Data extract:
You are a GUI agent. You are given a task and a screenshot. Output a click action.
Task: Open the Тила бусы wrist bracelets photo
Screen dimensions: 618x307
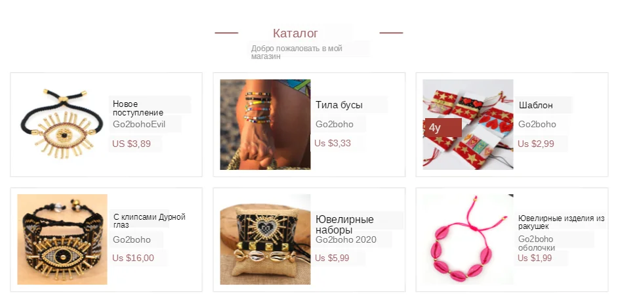pyautogui.click(x=265, y=125)
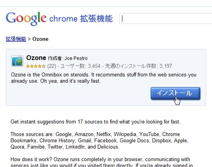The image size is (212, 167).
Task: Select the Ozone breadcrumb label
Action: pyautogui.click(x=40, y=39)
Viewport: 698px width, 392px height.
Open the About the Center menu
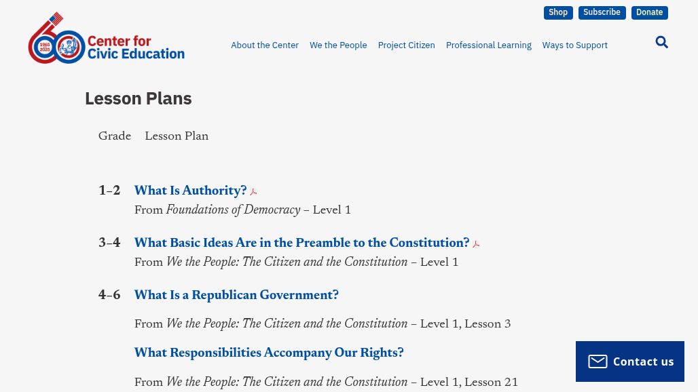[x=265, y=45]
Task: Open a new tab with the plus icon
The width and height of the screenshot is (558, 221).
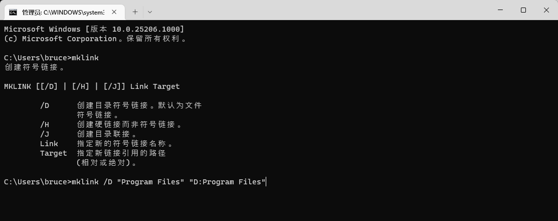Action: 135,12
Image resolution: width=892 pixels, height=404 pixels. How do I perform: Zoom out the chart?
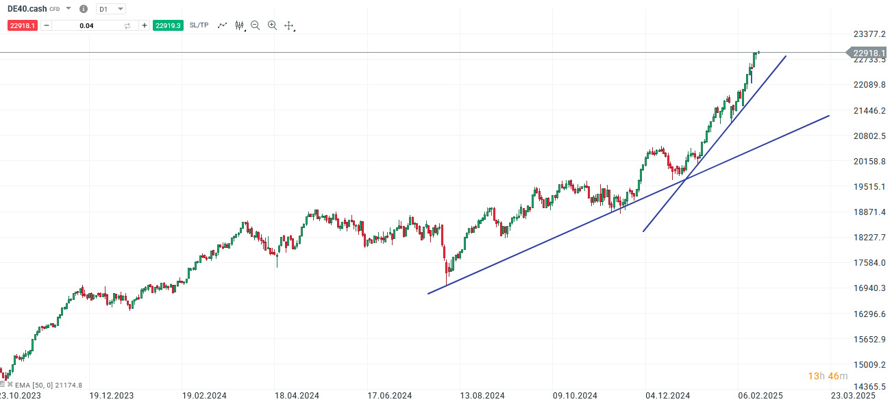click(x=256, y=25)
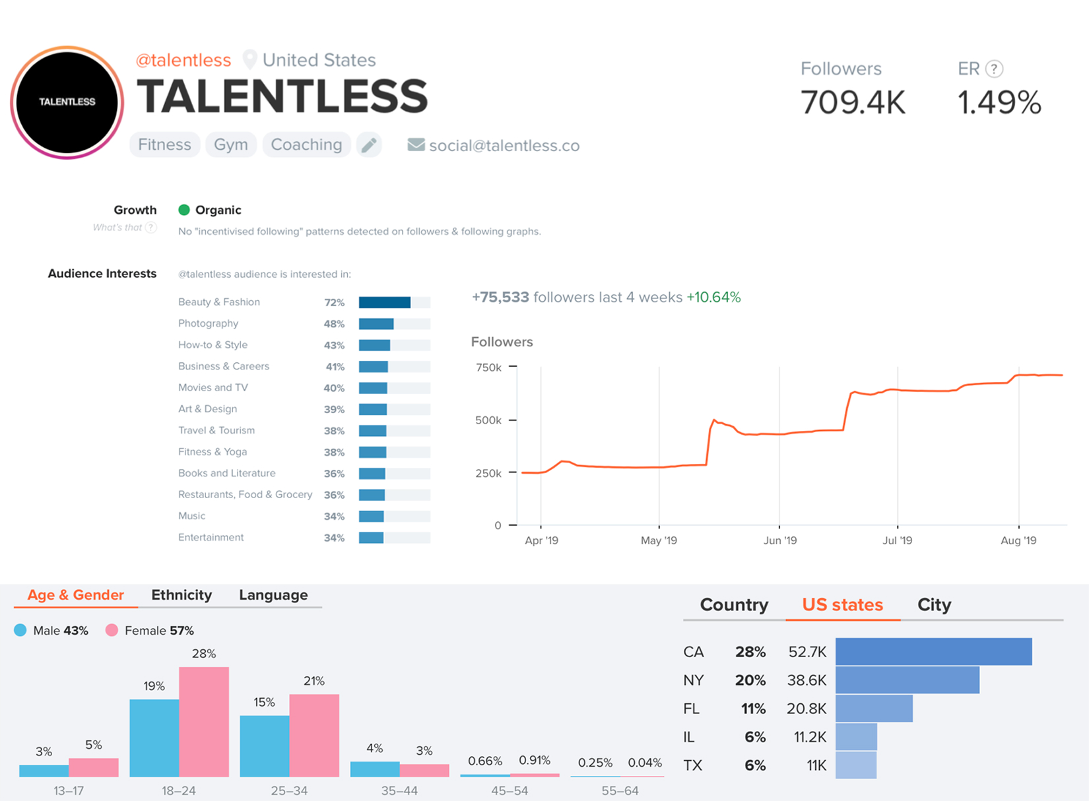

Task to complete: From the line containing "The width and" to the last line of the records, inclusive, output the lines exactly as written and nothing else; leave out the pictures.

Task response:
The width and height of the screenshot is (558, 221).
Action: 135,12
Image resolution: width=892 pixels, height=404 pixels. How do I perform: Zoom out the chart?
click(x=256, y=25)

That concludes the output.